### [Task details]
Take the records below and copy them exactly.

### [Available data]
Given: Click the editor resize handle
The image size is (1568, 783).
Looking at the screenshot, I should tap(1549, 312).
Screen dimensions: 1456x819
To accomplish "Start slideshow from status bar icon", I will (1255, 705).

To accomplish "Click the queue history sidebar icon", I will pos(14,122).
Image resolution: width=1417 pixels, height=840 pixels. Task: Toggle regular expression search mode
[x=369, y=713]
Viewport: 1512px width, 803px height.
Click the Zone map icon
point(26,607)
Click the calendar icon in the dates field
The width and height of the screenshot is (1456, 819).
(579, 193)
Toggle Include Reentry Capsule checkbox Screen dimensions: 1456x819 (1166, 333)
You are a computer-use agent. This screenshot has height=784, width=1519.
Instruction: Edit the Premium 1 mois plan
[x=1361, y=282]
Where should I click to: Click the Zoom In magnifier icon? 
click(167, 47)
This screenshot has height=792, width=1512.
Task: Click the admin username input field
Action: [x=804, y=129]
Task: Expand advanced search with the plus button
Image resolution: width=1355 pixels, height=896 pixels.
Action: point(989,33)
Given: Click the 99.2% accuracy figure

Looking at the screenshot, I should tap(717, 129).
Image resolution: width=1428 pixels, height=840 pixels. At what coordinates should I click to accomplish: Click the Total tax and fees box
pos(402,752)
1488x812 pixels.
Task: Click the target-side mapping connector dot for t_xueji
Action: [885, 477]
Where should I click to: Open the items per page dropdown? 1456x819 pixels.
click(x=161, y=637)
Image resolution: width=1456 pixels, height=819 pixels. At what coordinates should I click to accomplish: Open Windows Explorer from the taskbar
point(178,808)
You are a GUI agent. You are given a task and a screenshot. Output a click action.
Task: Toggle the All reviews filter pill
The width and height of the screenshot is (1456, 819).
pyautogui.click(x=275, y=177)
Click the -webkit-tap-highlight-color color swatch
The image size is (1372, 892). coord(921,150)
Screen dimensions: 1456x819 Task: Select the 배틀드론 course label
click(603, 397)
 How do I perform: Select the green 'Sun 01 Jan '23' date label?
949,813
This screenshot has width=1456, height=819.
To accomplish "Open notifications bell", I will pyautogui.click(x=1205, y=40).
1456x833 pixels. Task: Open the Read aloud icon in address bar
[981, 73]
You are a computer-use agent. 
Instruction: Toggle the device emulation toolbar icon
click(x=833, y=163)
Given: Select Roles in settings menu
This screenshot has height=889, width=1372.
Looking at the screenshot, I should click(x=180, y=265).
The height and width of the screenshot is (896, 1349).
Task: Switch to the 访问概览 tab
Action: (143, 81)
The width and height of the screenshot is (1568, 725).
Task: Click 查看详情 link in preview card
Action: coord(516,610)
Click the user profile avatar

### [Response below]
Given: Click the editor resize handle
The image size is (1568, 783).
Looking at the screenshot, I should tap(1549, 312).
Screen dimensions: 1456x819
To accomplish "Start slideshow from status bar icon", I will (1255, 705).

To accomplish "Click the queue history sidebar icon", I will pos(14,122).
Image resolution: width=1417 pixels, height=840 pixels. Task: Toggle regular expression search mode
[x=369, y=713]
Viewport: 1512px width, 803px height.
Click the Zone map icon
point(26,607)
Click the calendar icon in the dates field
The width and height of the screenshot is (1456, 819).
(579, 193)
Toggle Include Reentry Capsule checkbox Screen dimensions: 1456x819 (1166, 333)
You are a computer-use agent. This screenshot has height=784, width=1519.
Instruction: Edit the Premium 1 mois plan
[x=1361, y=282]
Where should I click to: Click the Zoom In magnifier icon? 
click(167, 47)
This screenshot has height=792, width=1512.
Task: Click the admin username input field
Action: [x=804, y=129]
Task: Expand advanced search with the plus button
Image resolution: width=1355 pixels, height=896 pixels.
Action: point(989,33)
Given: Click the 99.2% accuracy figure

Looking at the screenshot, I should tap(717, 129).
Image resolution: width=1428 pixels, height=840 pixels. At what coordinates should I click to accomplish: Click the Total tax and fees box
pos(402,752)
1488x812 pixels.
Task: Click the target-side mapping connector dot for t_xueji
Action: [885, 477]
Where should I click to: Open the items per page dropdown? 1456x819 pixels.
click(x=161, y=637)
Image resolution: width=1456 pixels, height=819 pixels. At what coordinates should I click to accomplish: Open Windows Explorer from the taskbar
point(178,808)
You are a GUI agent. You are given a task and a screenshot. Output a click action.
Task: Toggle the All reviews filter pill
The width and height of the screenshot is (1456, 819).
pyautogui.click(x=275, y=177)
Click the -webkit-tap-highlight-color color swatch
The image size is (1372, 892). coord(921,150)
Screen dimensions: 1456x819 Task: Select the 배틀드론 course label
click(603, 397)
 How do I perform: Select the green 'Sun 01 Jan '23' date label?
949,813
This screenshot has width=1456, height=819.
To accomplish "Open notifications bell", I will pyautogui.click(x=1205, y=40).
1456x833 pixels. Task: Open the Read aloud icon in address bar
[981, 73]
You are a computer-use agent. 
Instruction: Toggle the device emulation toolbar icon
click(x=833, y=163)
Given: Select Roles in settings menu
This screenshot has height=889, width=1372.
Looking at the screenshot, I should click(x=180, y=265).
The height and width of the screenshot is (896, 1349).
Task: Switch to the 访问概览 tab
Action: (143, 81)
The width and height of the screenshot is (1568, 725).
Task: Click 查看详情 link in preview card
Action: coord(516,610)
Click the user profile avatar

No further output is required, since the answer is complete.